Allchin was born on 10 May 1895, the son of T C Allchin of Longfield, Kent. He was educated at Haileybury College and Trinity College, Cambridge.

== Career ==

Allchin served during World War I with the Royal West Kent Regiment and the Royal Engineers in France and Belgium, rose to the rank of captain, and was awarded the Military Cross.

In 1919, Allchin joined the Levant Consular Service, and in the following year was sent to Morocco. He spent the next ten years there in various posts, including at Tangier in 1920; at Fez in 1923 as vice-consul; at Safi as vice-consul in 1924; acting vice-consul at Tangier in 1925; at Tetuan as consul in 1926; Tangier again from 1926 to 1929; and then at Marrakesh as head of the vice-consulate from 1930 to 1931.
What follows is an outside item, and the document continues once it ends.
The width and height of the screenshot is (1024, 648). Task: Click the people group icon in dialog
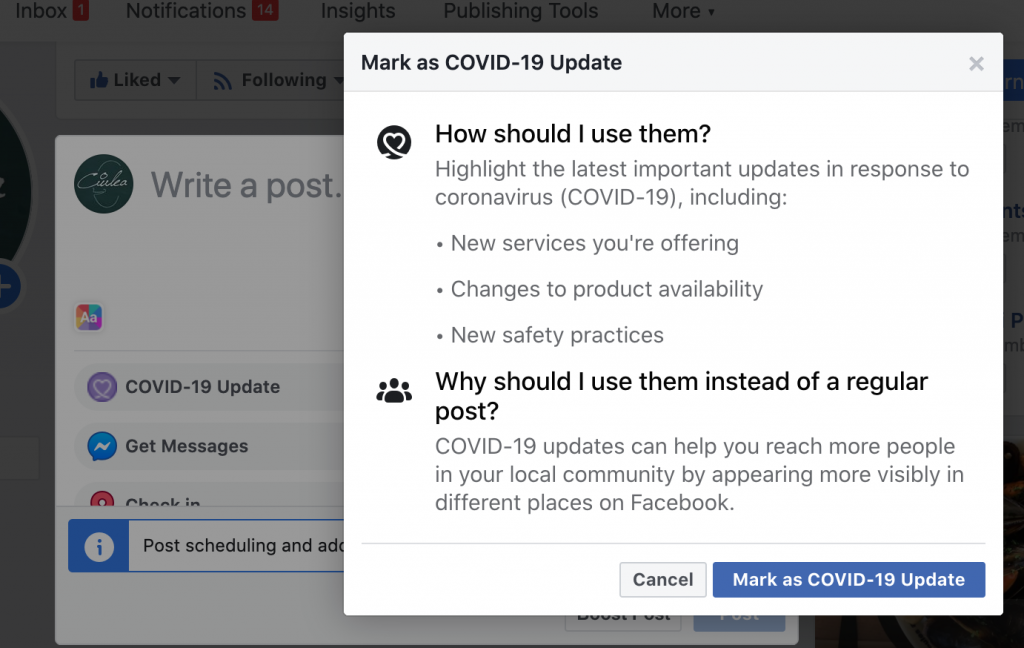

After two years at the Foreign Office he was posted to Istanbul in 1933 as consul. He then returned to the Foreign Office where, from 1943 to 1946, he served as head of the consular department with the rank of consul-general and counsellor. He was then an inspector of foreign service establishments from 1947 to 1949. In 1949, he was appointed minister and head of mission in Luxembourg, and was upgraded to ambassador in 1955 before retiring later that year.

== Personal life and death ==

Allchin married Muriel Letitia Swinfen Eady, daughter of the Ist Baron Swinfen of Chertsey, in 1940. There were no children.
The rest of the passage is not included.